[Spambayes] Central limit
Rob Hooft
rob@hooft.net
Mon, 30 Sep 2002 10:49:42 +0200
While my computer is eating away cycles running timcv on my 24000 ham/
5750 spam messages, a few remarks on the Central Limit Theorem:
- The standard deviations seem "underestimated". Gary already said this
can be caused by correlations between scores. Alternatively this can
indicate that the data is not 1D: in more than one dimension, a
higher percentage of normally distributed data lies outside of the
"core regions". Anyway, something can be done about this: just
calculate the RMS Z-score, and scale it to 1.0. After applying that
scale the normal 68%/95% rule should apply. One would hope.

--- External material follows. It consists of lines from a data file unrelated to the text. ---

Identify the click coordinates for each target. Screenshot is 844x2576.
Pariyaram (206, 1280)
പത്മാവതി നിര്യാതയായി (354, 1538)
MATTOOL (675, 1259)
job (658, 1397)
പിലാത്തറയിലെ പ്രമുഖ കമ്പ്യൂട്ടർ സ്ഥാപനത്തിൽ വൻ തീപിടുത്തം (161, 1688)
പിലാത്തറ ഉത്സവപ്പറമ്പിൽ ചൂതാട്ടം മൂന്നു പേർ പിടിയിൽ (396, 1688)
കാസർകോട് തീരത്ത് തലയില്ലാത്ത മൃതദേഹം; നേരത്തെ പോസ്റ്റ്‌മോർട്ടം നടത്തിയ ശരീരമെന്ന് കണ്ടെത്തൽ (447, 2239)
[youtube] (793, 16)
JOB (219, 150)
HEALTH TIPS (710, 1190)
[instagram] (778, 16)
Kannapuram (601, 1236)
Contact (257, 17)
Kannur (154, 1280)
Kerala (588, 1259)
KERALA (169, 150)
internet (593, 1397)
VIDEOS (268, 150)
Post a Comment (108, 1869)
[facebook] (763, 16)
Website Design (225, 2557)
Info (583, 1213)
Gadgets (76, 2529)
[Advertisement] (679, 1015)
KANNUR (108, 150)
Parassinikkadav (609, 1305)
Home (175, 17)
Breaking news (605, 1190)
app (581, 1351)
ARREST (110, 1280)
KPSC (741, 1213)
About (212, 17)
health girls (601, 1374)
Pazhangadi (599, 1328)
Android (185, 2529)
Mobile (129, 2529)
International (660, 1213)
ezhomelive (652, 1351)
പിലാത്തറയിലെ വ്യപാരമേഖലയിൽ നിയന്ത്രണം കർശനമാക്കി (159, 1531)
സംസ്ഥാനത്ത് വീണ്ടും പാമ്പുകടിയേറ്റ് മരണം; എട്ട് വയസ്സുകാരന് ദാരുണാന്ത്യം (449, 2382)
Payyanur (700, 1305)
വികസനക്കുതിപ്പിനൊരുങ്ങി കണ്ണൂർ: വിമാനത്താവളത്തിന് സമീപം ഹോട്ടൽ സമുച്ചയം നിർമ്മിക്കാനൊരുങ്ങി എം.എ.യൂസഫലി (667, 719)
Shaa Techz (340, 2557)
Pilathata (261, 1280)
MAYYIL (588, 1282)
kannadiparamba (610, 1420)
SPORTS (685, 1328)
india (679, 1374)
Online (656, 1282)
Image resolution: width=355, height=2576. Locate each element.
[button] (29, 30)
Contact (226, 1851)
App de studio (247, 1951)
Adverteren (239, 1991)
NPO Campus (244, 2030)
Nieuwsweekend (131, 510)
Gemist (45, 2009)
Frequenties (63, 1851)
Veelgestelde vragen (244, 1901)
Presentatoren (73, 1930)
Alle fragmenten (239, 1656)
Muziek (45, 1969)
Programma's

- The "certainty" rule of Tim should be formalized. This is a very
powerful concept not only for those people that believe in a middle
ground, but also for those that want to use a pre-trained spambayes
system for other corpora. Once this has crystallized a bit more we
should exchange pickles and see how well we can do with each-others
training data!
- It should somehow be possible to classify messages into any sumber of
distinct groups using this trick. A new message can get scored a
Z-score to describe the likelyhood that it is part of any of the
groups, if all of these numbers are large, the test message does not
belong to any class. I guess, e.g. that it should not be too
difficult for the bayesian algorithms used here to judge whether
E-mail I receive is for "work", "private" or "spam". What would take
this really to the next generation would be an algorithm that can
make the classification "ab initio" as a sort of clustering
algorithm: e.g. something that would start with two of the most
different messages in a single corpus, and add single messages to
either of the two groups until it finds a message that has 2 large
Z-scores. Then it starts a third group.
Just dreaming.
Rob
--
Rob W.W. Hooft || rob@hooft.net || http://www.hooft.net/people/rob/